From what I have heard and what I understand the nature of the question to be, I believe the answer lies in the time and virtual size of the element domain? While I imagine the empirical evidence to be sparse, to non existent, there seems to me evidence to support that theory? Let me try and explain.

In a room, if you turn the tops off and let a low bass note play out, you may begin to notice the note plays, but shortly after the rest of the room resonates and perhaps even rattles, but the hit that the room creates if pretty far away in time from the initial note that was played? In theory the room should rattle within milliseconds of the notes reproduction right? So why does it take half a beat or more for the room to resonate, or for you to really perceive that the note was played in that space? I think it has to do with the time it takes for that note to be fully experienced equally in either direction from a point of incident vs. the virtual size of the source. 

If you are outdoors in an open field and play a 30hz tone through the subs, my bet is that it will follow the " rules " until you get right next to and or near the subs. A pressure wave of sound is not unlike one in water. If you have a small piston and a large piston that vibrates at the same 30 hz frequency and with the same amplitude, the one with the larger piston will have a larger distance from the epicenter of the source in which the wave fully propagates. In other words, a smaller source creates a full cycle of the wave sooner at any given point.

Just because the sound wave is moving forward does not mean that the " space " behind it is stationary. There is now a wave that you have equal opportunity to hear in either direction from you. One part of the wave is moving away from you while the other towards you. If the wave is just starting, you can only hear the forward side of it, as the 180* phase of the wave has not been formed yet. My guess is that you can't fully experience the frequency of the sound until the wave is equidistant in peak to trough at your point of incident? This would explain why a room won't resonate until well after the note has been played. It has taken that long for the note to actually have been fully produced AND have traveled to a distance equidistant from a point in the room that resonates at that frequency. My theory is that the smaller the virtual source of audio that reproduces the sound, the sooner that sound can be perceived. I think it has to do with relative impedance on the air? The larger the source, the more time is required for a full wave cycle to be reproduced from any given point in space. 

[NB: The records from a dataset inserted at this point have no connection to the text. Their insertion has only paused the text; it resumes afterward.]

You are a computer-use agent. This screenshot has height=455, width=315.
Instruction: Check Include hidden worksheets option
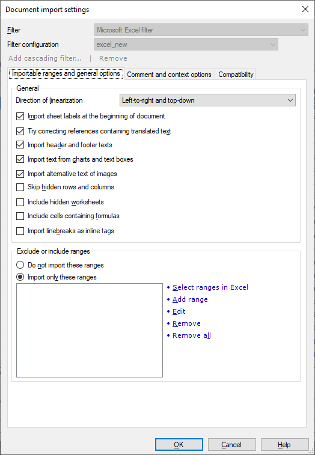click(20, 202)
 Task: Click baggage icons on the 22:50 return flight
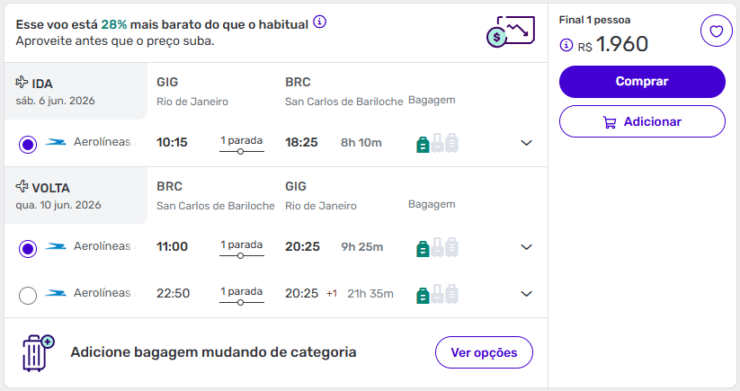[x=437, y=294]
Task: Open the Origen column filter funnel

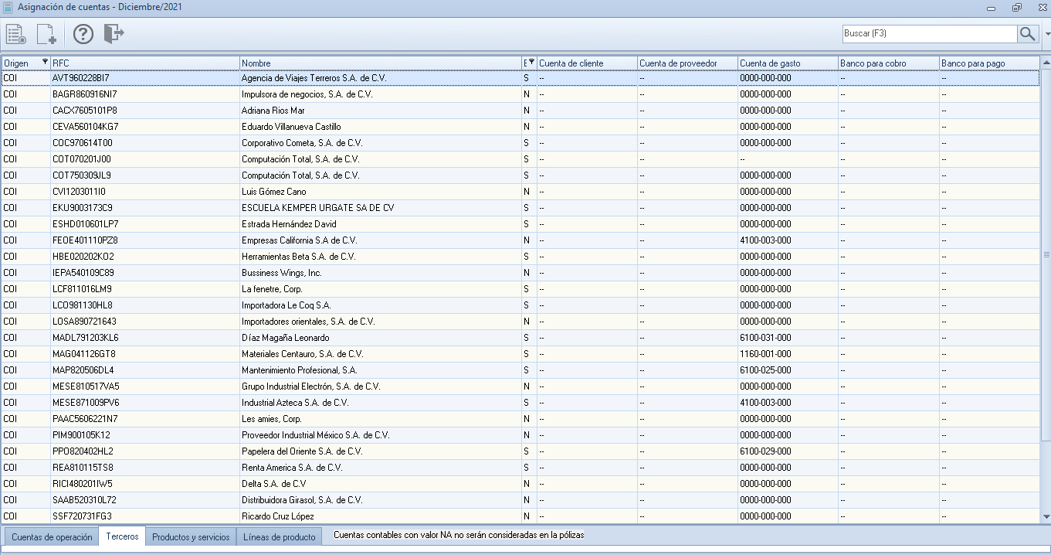Action: (45, 63)
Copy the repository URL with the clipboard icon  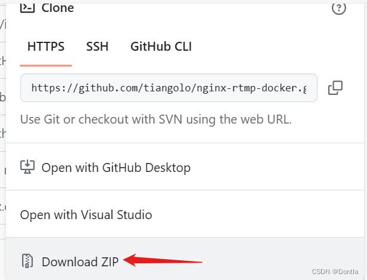point(335,88)
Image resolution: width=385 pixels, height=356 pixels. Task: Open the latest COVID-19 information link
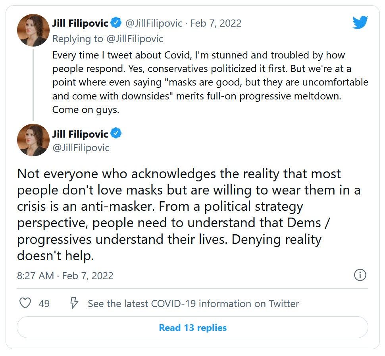193,303
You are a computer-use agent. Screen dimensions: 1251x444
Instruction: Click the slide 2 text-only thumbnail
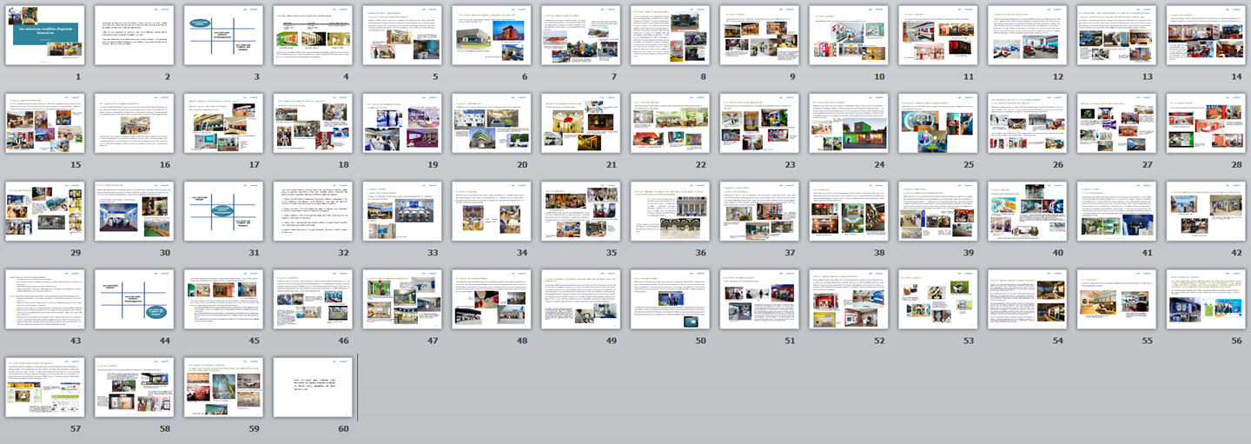coord(135,36)
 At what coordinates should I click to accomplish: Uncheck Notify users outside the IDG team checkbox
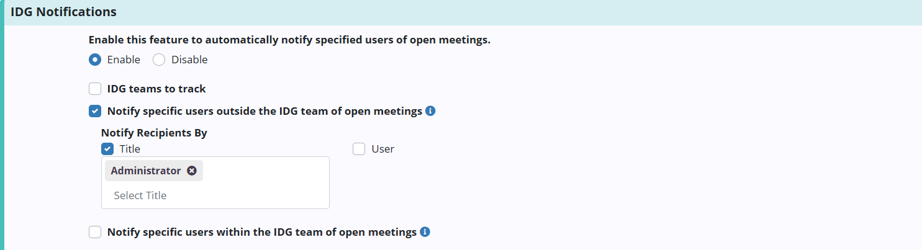click(x=95, y=112)

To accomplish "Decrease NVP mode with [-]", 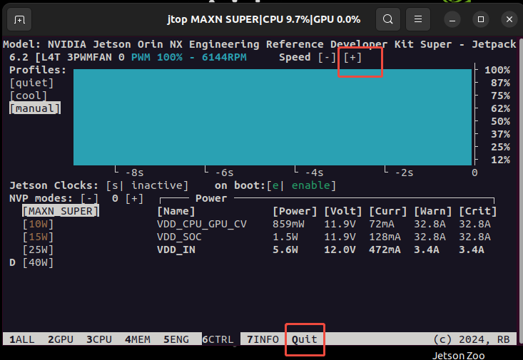I will point(89,198).
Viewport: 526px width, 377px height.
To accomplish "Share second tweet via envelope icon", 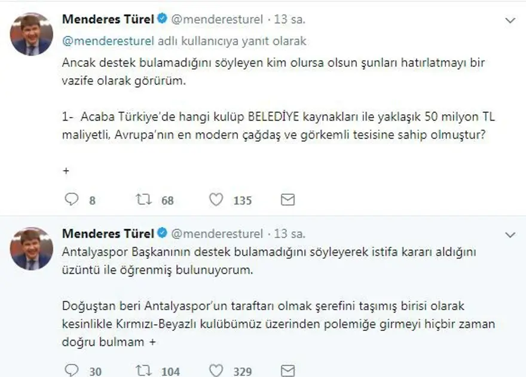I will coord(288,371).
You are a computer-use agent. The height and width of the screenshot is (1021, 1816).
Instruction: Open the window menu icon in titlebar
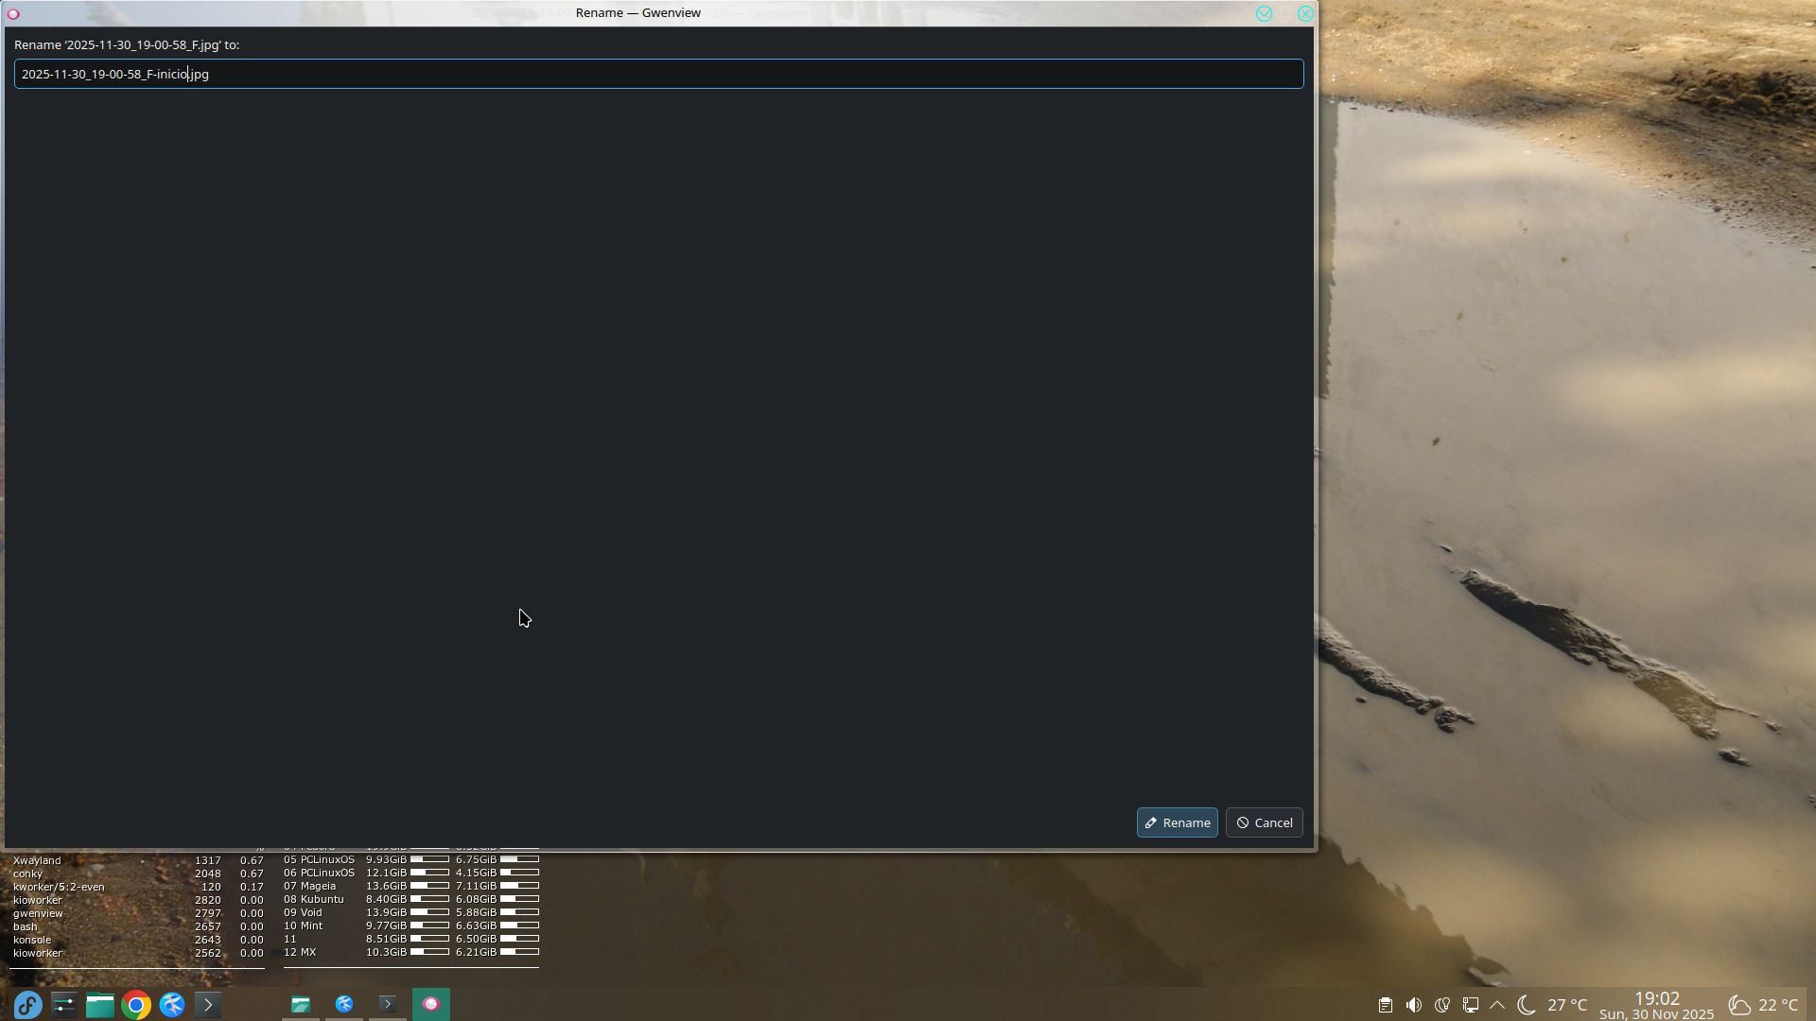click(x=13, y=13)
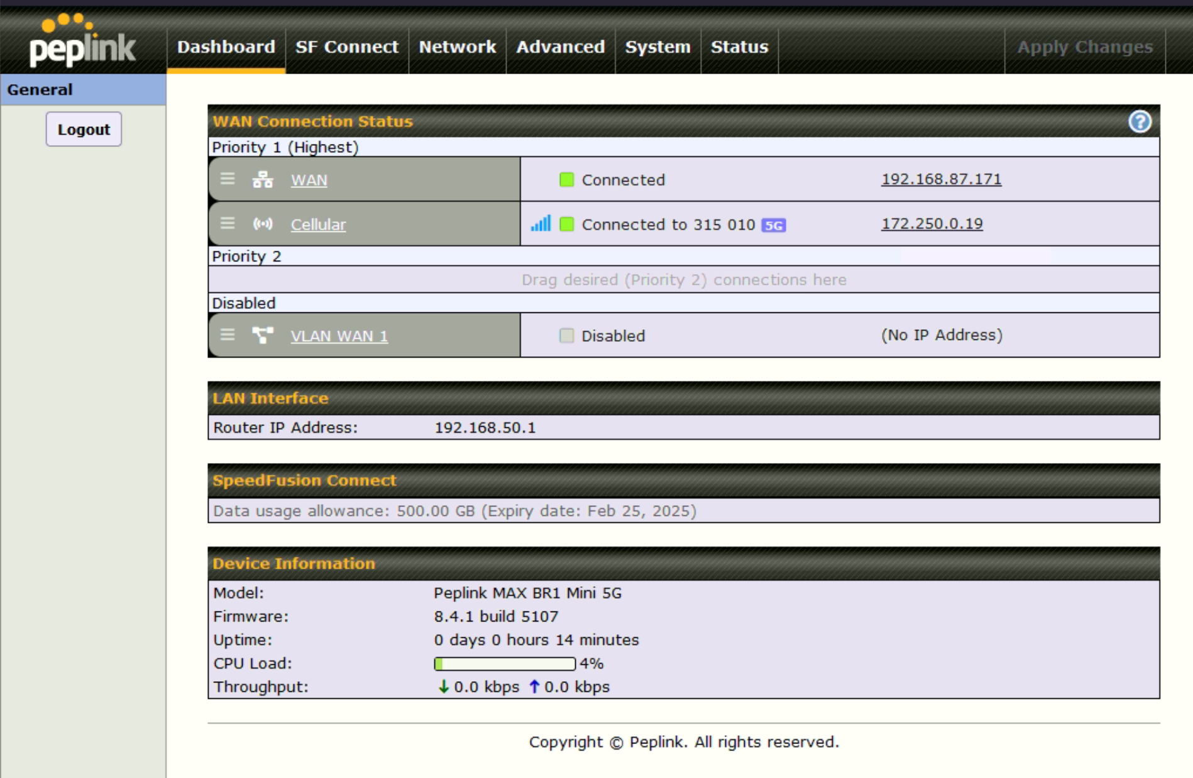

In the case of a horn loaded sub there is a different impedance on the air in which the speaker is affected, making it seem like a larger point source. A horn loaded sub has a higher impedance imposed on its element, which makes its pistonic output bigger in relation to a direct radiating sub with the same number of elements. A direct radiating sub has its elements directly coupled to the open air in front of it which lowers its impedance on the air, making it seem like a smaller source in relation to a horn loaded sub. If that is true and my theory is true ( I'm not a physicist and am again only guessing ), then that might explain why a direct radiating sub seems to have more " impact " in less distance than a horn loaded sub? The answer would then be to make subs that are physically smaller in size and have less atmospheric impedance to create a more immediate " impact " in the near field.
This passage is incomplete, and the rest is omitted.